INPUT DATA Start Marker
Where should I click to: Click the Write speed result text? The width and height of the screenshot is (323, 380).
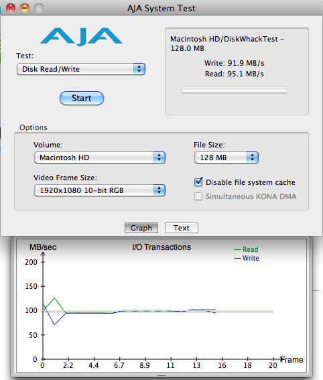coord(234,63)
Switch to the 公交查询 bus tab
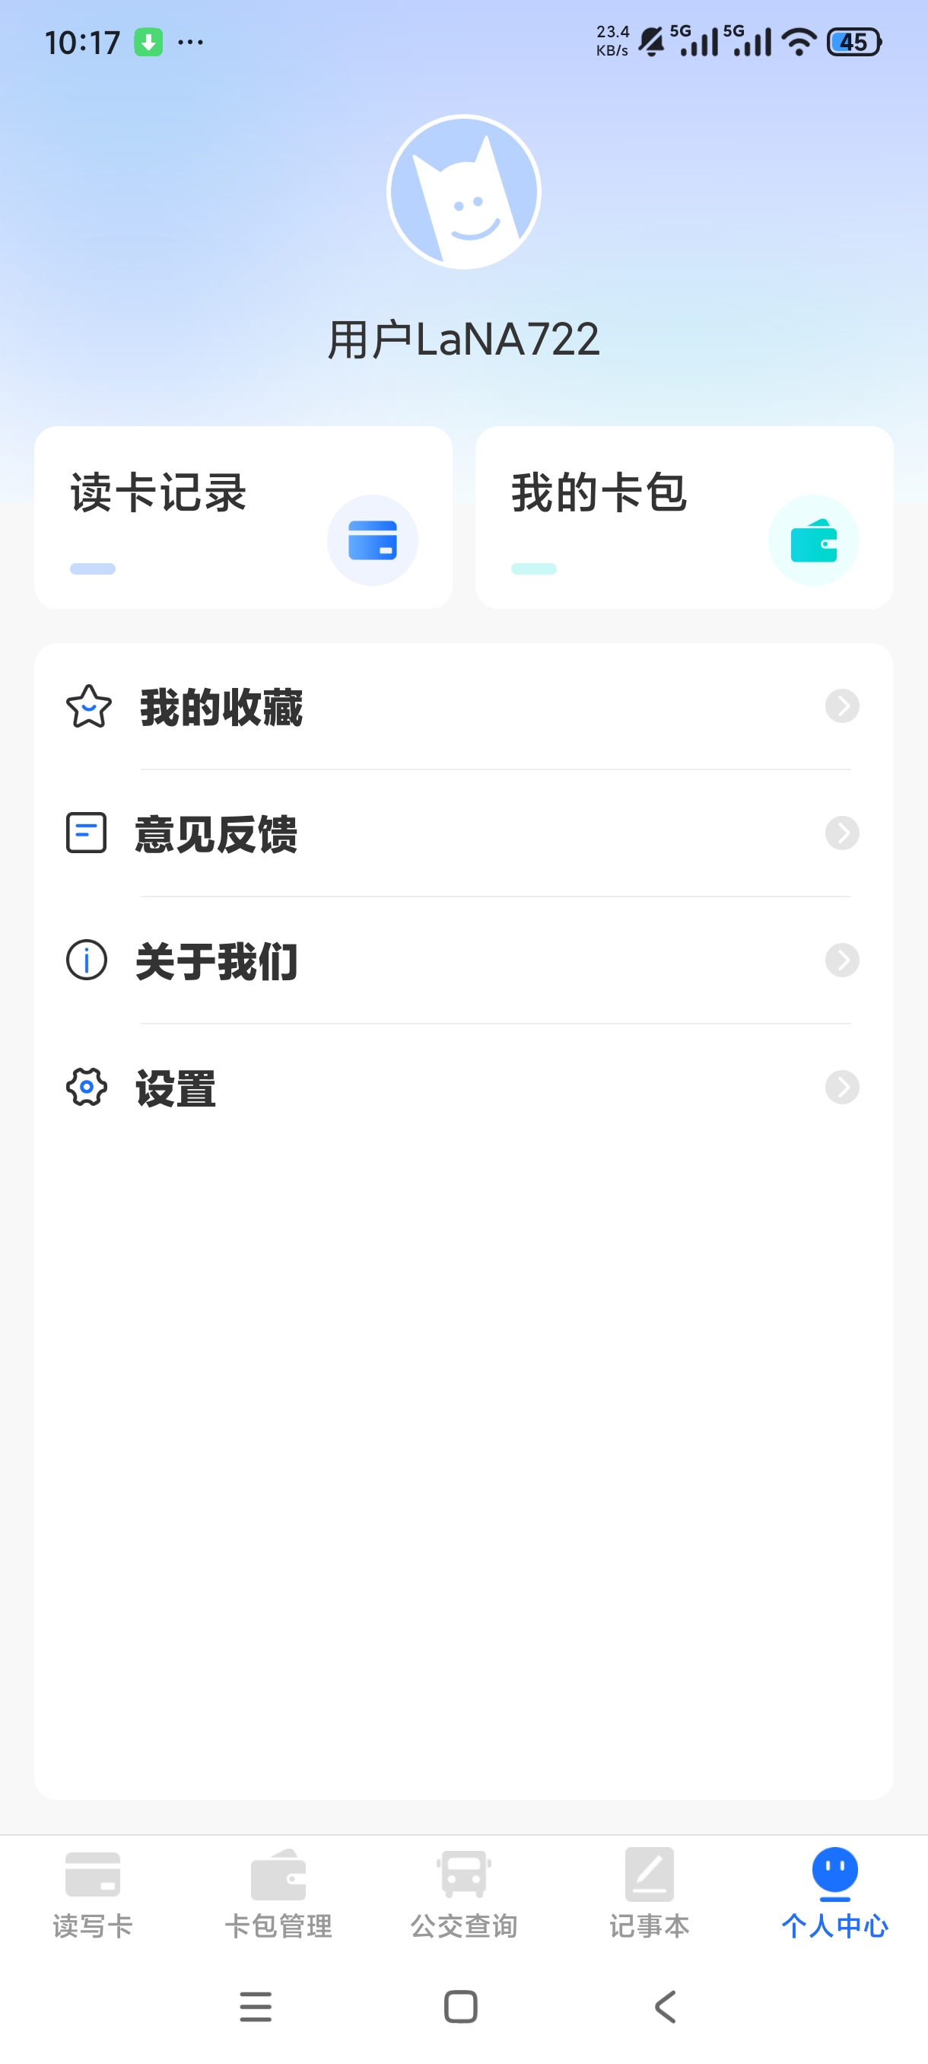The image size is (928, 2064). tap(464, 1894)
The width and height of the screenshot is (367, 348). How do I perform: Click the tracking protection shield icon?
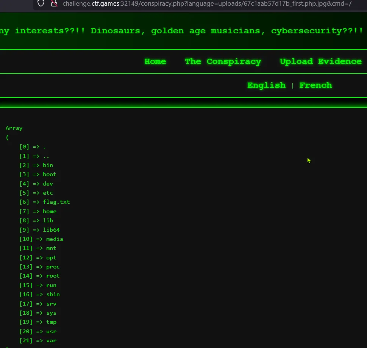point(41,3)
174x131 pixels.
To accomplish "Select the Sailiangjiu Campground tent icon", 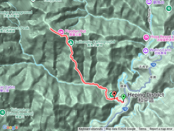I will click(x=71, y=43).
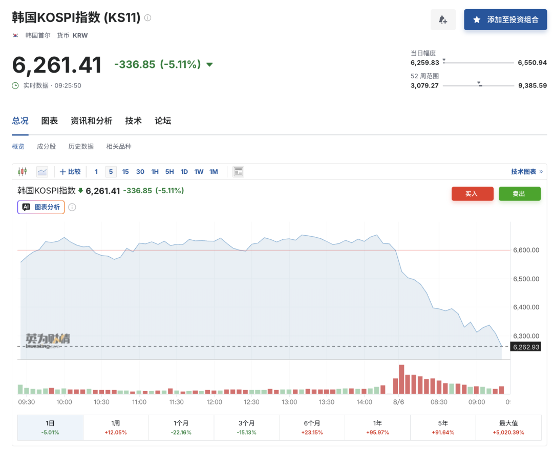
Task: Choose the 1D chart interval
Action: (184, 172)
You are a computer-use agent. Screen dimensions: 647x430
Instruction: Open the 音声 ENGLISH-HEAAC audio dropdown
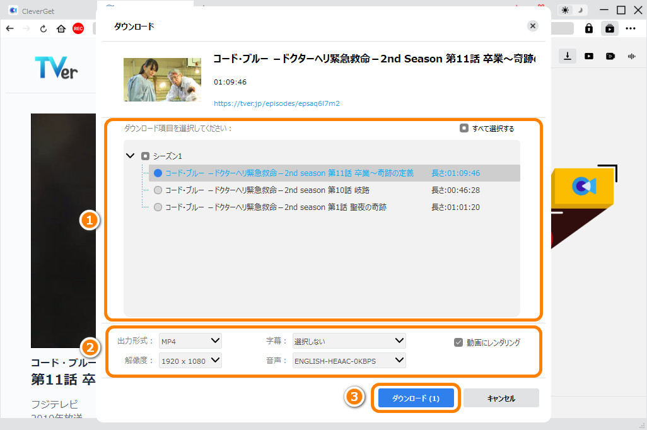tap(349, 360)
INPUT DATA End Marker
AIM OF THE TASK. Begin with the first line of the records and repeat every line up to the one with "174x131 pixels.", counting that line too. Pictures are not part of the copy.

YOUR RESPONSE.
Where should I click to: Click the Write speed result text? The width and height of the screenshot is (323, 380).
coord(234,63)
Switch to the 公交查询 bus tab
The image size is (928, 2064). tap(464, 1894)
The width and height of the screenshot is (367, 348). How do I perform: Click the tracking protection shield icon?
point(41,3)
174x131 pixels.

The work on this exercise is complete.